We've drifted off of the discussion of the usual suspects in the turkey file, drug seekers. We're now onto the uninsured, underinsured, mentally ill, etc. We're now trying to use these people as a microcosm for the ill of healthcare in general. So, I'm going to make some generalizations so bear with me.
If we do not try and understand why these patients end up coming to us, then we will never be able to solve the problem.
I can tell you why many of these people come to the ER. It doesn't cost them anything and it's easier than going to the county clinic. I tell each and every one of them to go to county with these problems and they ask "Why should I?"

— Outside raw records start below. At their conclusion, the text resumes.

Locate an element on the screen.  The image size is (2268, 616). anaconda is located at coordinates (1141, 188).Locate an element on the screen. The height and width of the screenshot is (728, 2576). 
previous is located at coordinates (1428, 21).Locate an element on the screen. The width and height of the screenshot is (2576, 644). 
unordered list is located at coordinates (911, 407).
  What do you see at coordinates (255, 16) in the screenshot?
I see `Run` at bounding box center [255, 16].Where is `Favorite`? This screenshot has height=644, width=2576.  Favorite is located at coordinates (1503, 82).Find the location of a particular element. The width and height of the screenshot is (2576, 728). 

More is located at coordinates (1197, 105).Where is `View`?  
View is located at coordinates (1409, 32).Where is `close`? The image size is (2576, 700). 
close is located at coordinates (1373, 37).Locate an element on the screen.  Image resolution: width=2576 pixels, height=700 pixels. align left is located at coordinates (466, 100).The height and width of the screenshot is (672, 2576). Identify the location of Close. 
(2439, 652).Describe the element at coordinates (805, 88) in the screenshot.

Annals had a few articles last year on the conundrum of defining the "inappropriate patient." Turns out it's hard to do, at least consistently. For all the talk about our EDs being inundated with these resource-wasters, no one is sure how to describe them accurately.
Yes, it's difficult to create a schema to describe each inappropriate patient. I would say it's like a supreme court justics and porn, I know it when I see it. Inappropriate patients include:
- anyone who when asked who thier PMD is says an ER doctor's name
- anyone who demands to be given meds rather than scripts because they don't have any money to fill scripts
- anyone who brings their kid to the ER for vaccines
- anyone coming to the ER for me to fill out their disability, work note or handicapped parking paperwork
...just to mention a few.
The goal is not to solve the healthcare crisis or to quantify and eliminate every resource waster but to try to limit the damage done by the worst of the worst.